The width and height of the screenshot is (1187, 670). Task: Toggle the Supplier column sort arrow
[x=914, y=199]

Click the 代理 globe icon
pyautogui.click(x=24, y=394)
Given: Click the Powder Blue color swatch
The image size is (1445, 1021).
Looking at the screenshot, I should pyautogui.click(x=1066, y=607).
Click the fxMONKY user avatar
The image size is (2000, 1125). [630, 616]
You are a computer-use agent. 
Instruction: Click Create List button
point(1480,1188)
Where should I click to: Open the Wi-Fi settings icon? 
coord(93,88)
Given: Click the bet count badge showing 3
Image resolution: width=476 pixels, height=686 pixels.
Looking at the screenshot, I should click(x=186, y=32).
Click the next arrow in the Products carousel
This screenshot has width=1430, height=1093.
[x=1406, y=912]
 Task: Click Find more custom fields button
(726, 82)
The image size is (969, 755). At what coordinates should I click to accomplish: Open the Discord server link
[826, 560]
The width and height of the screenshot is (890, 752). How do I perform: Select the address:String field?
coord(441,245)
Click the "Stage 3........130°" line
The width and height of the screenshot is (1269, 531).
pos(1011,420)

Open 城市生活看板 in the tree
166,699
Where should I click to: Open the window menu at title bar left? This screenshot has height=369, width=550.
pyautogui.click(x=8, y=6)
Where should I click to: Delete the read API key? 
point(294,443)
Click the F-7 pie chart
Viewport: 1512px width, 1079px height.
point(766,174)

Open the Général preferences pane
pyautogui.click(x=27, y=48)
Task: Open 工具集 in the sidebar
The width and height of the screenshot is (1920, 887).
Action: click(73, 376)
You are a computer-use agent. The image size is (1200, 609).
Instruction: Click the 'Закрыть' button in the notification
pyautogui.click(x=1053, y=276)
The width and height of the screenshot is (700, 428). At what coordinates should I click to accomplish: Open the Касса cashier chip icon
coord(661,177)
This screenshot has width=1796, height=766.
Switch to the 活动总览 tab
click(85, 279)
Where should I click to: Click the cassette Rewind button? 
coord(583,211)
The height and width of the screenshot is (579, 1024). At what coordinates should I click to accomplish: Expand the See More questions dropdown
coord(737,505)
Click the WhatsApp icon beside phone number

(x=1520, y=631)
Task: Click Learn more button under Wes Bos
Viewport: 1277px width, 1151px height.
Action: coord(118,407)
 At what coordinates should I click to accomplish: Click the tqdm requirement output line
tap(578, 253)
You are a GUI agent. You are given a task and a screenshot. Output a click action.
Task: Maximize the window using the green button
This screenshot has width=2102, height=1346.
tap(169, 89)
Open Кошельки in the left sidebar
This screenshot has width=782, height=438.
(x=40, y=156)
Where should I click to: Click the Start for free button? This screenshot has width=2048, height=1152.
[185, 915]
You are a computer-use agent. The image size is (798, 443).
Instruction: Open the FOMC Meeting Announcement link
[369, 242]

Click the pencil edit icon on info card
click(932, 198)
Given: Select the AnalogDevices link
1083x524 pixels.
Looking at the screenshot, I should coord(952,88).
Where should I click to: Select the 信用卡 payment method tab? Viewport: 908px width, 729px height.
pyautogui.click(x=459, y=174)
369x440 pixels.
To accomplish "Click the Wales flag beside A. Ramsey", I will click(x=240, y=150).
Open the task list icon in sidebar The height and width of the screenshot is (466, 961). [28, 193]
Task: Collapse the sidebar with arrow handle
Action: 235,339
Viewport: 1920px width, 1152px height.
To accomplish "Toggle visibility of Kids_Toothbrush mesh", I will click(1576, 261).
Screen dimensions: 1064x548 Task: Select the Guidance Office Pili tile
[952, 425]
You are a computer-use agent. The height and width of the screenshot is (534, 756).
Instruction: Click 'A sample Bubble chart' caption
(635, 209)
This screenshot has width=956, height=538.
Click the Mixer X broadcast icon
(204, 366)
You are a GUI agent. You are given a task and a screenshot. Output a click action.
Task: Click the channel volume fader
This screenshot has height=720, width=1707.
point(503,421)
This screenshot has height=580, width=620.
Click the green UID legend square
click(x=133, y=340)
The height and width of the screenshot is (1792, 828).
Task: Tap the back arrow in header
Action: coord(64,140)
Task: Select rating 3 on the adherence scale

#####

Work required - Give the listing again. Leave every word as it stands.

Output of the task -
The width and height of the screenshot is (1187, 670). Task: Toggle the Supplier column sort arrow
[x=914, y=199]

Click the 代理 globe icon
pyautogui.click(x=24, y=394)
Given: Click the Powder Blue color swatch
The image size is (1445, 1021).
Looking at the screenshot, I should pyautogui.click(x=1066, y=607).
Click the fxMONKY user avatar
The image size is (2000, 1125). [630, 616]
You are a computer-use agent. 
Instruction: Click Create List button
point(1480,1188)
Where should I click to: Open the Wi-Fi settings icon? 
coord(93,88)
Given: Click the bet count badge showing 3
Image resolution: width=476 pixels, height=686 pixels.
Looking at the screenshot, I should click(x=186, y=32).
Click the next arrow in the Products carousel
This screenshot has width=1430, height=1093.
[x=1406, y=912]
 Task: Click Find more custom fields button
(726, 82)
The image size is (969, 755). At what coordinates should I click to accomplish: Open the Discord server link
[826, 560]
The width and height of the screenshot is (890, 752). How do I perform: Select the address:String field?
coord(441,245)
Click the "Stage 3........130°" line
The width and height of the screenshot is (1269, 531).
pos(1011,420)

Open 城市生活看板 in the tree
166,699
Where should I click to: Open the window menu at title bar left? This screenshot has height=369, width=550.
pyautogui.click(x=8, y=6)
Where should I click to: Delete the read API key? 
point(294,443)
Click the F-7 pie chart
Viewport: 1512px width, 1079px height.
point(766,174)

Open the Général preferences pane
pyautogui.click(x=27, y=48)
Task: Open 工具集 in the sidebar
The width and height of the screenshot is (1920, 887).
Action: click(73, 376)
You are a computer-use agent. The image size is (1200, 609).
Instruction: Click the 'Закрыть' button in the notification
pyautogui.click(x=1053, y=276)
The width and height of the screenshot is (700, 428). At what coordinates should I click to accomplish: Open the Касса cashier chip icon
coord(661,177)
This screenshot has width=1796, height=766.
Switch to the 活动总览 tab
click(85, 279)
Where should I click to: Click the cassette Rewind button? 
coord(583,211)
The height and width of the screenshot is (579, 1024). At what coordinates should I click to accomplish: Expand the See More questions dropdown
coord(737,505)
Click the WhatsApp icon beside phone number

(x=1520, y=631)
Task: Click Learn more button under Wes Bos
Viewport: 1277px width, 1151px height.
Action: coord(118,407)
 At what coordinates should I click to accomplish: Click the tqdm requirement output line
tap(578, 253)
You are a GUI agent. You are given a task and a screenshot. Output a click action.
Task: Maximize the window using the green button
This screenshot has width=2102, height=1346.
tap(169, 89)
Open Кошельки in the left sidebar
This screenshot has width=782, height=438.
(x=40, y=156)
Where should I click to: Click the Start for free button? This screenshot has width=2048, height=1152.
[185, 915]
You are a computer-use agent. The image size is (798, 443).
Instruction: Open the FOMC Meeting Announcement link
[369, 242]

Click the pencil edit icon on info card
click(932, 198)
Given: Select the AnalogDevices link
1083x524 pixels.
Looking at the screenshot, I should coord(952,88).
Where should I click to: Select the 信用卡 payment method tab? Viewport: 908px width, 729px height.
pyautogui.click(x=459, y=174)
369x440 pixels.
To accomplish "Click the Wales flag beside A. Ramsey", I will click(x=240, y=150).
Open the task list icon in sidebar The height and width of the screenshot is (466, 961). [28, 193]
Task: Collapse the sidebar with arrow handle
Action: 235,339
Viewport: 1920px width, 1152px height.
To accomplish "Toggle visibility of Kids_Toothbrush mesh", I will click(1576, 261).
Screen dimensions: 1064x548 Task: Select the Guidance Office Pili tile
[952, 425]
You are a computer-use agent. The height and width of the screenshot is (534, 756).
Instruction: Click 'A sample Bubble chart' caption
(635, 209)
This screenshot has width=956, height=538.
Click the Mixer X broadcast icon
(204, 366)
You are a GUI agent. You are given a task and a screenshot. Output a click action.
Task: Click the channel volume fader
This screenshot has height=720, width=1707.
point(503,421)
This screenshot has height=580, width=620.
Click the green UID legend square
click(x=133, y=340)
The height and width of the screenshot is (1792, 828).
Task: Tap the back arrow in header
Action: coord(64,140)
Task: Select rating 3 on the adherence scale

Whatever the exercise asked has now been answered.